超伝導量子ビットと磁石の球のハイブリッド 目に見える大きさの磁石の量子力学的振る舞いを明らかに
東京大学先端科学技術研究センターの中村 泰信教授らの研究グループは、未来のコンピュータとされる量子コンピュータが扱う情報の最小単位「量子ビット」を、超伝導体を用いた量子ビット回路と磁石の中のマグノンと呼ばれる量子の間でやり取りすることが可能であることを示しました。本成果は、量子インターフェイスや量子中継器への応用が期待されます。

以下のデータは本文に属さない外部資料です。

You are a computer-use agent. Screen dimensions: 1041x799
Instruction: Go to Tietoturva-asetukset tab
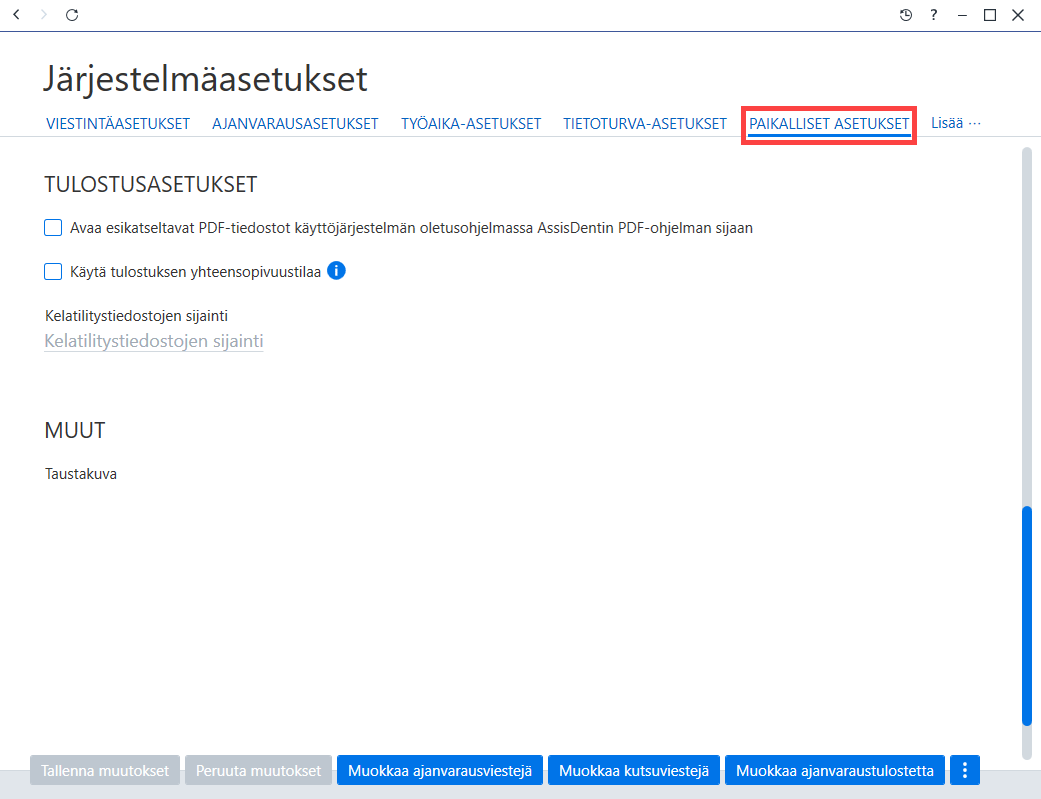click(x=645, y=124)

私たちの身近に存在する磁石の中では、多数の電子のスピンが秩序をもって並ぶことによって大きな磁力が生み出されています。このような多数のスピンが集団として運動することにより、スピンの波(スピン波)が生じ、その励起の基本単位としてマグノンという量子が存在します。これは電磁場の波である光に対する光子に相当するものです。常温では、電子のスピンは熱による揺らぎの影響を受けますが、このような熱の影響を排除した極限(量子極限)における個々のマグノンの振る舞いはこれまで調べられていませんでした。
研究グループは、ミリメートルの大きさのイットリウム鉄ガーネットの強磁性体結晶球をマイクロ波空洞共振器の中に配置し、絶対零度に近い極低温環境(-273.14℃)にて実験を行い、強磁性体中のマグノンと共振器中のマイクロ波光子の相互作用を、初めてそれぞれ量子1個の単位で実現し、量子力学的な振る舞いを確認しました。
さらに、超伝導量子ビット素子と強磁性体球をひとつの空洞共振器の中に配置することにより、空洞共振器中のマイクロ波光子の自由度を介して、超伝導量子ビットと強磁性体中のマグノンが情報をやり取りできる証拠を見出しました。
本研究成果はスピントロニクスの分野でも注目を集めているマグノンの振る舞いの量子極限における研究を可能にし、さらに、量子インターフェイスや量子中継器への応用が期待されます。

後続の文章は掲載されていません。